In his decision, Wimes first invalidated the FAQs on the basis that they were promulgated without any notice or consent process such as publishing them in the Federal Register.
While the judge did not make a formal ruling on two other claims the MHA had made against the FAQs, he did write that those additional claims were valid:
- Wimes wrote that the FAQs exceeded DHHS' statutory authority because they "substantively alter the formula for the calculation of uncompensated care costs for DSH hospitals"
- Wimes wrote that the FAQs are contrary to the "unambiguous language" of the Medicaid statute, which does not include private insurance and Medicare payments in the formula that determines outlays to hospitals under the DSH program
Drummond says the judge's commentary on the FAQs regarding the Medicaid statute formed the basis of his invalidation of the 2017 Final Rule.
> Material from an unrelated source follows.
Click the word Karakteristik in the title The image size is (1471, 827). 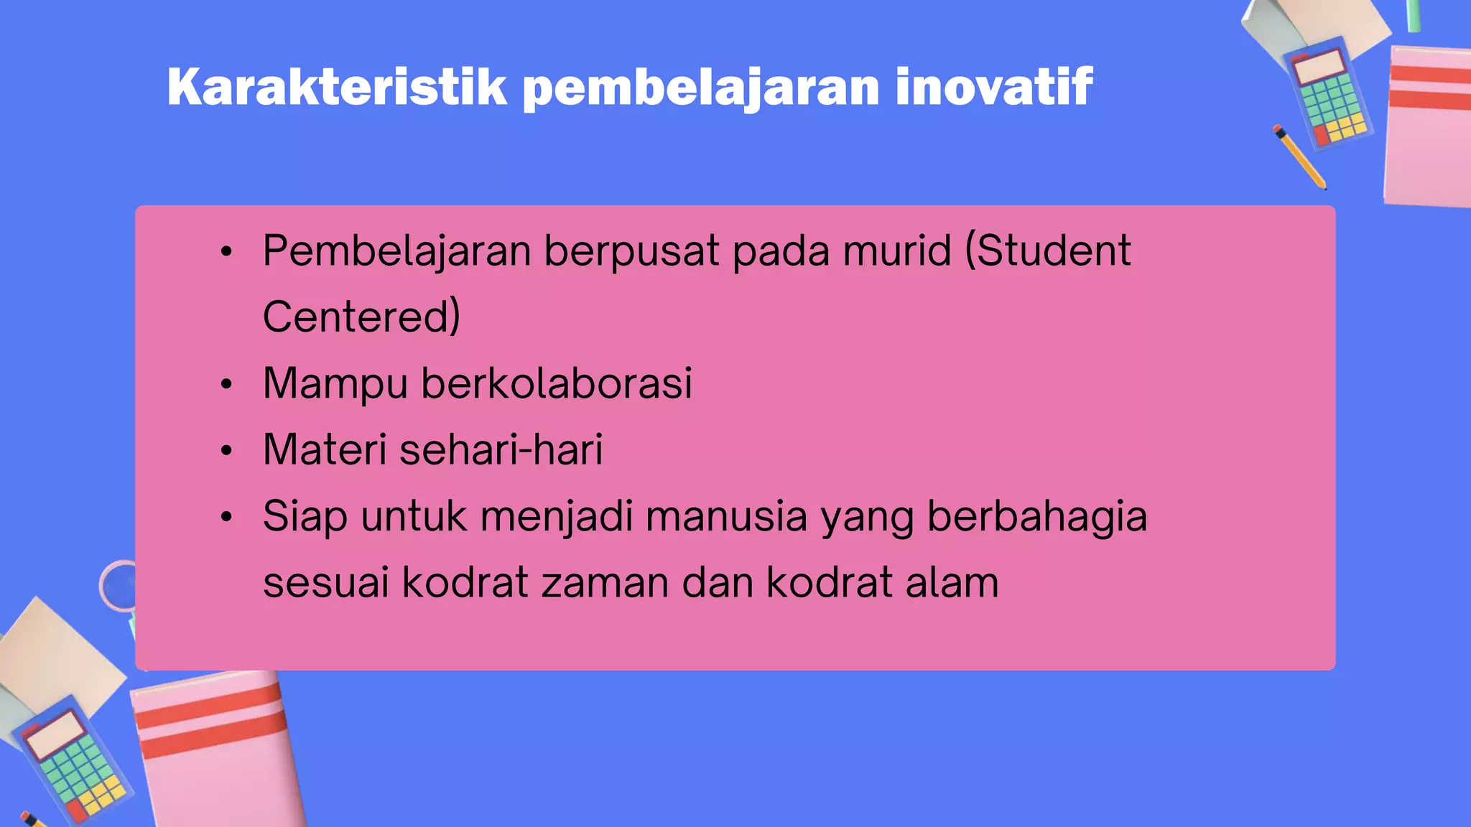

"Even had DHHS moved forward and done this change with substantive rulemaking, the FAQs would be invalid anyway because they are contrary to the Medicaid statute," she says. "While this was not a holding of the court, the judge did discuss those points and agree with our arguments, then used that rationale to invalidate the Final Rule."
Christopher Cheney is the CMO editor at HealthLeaders.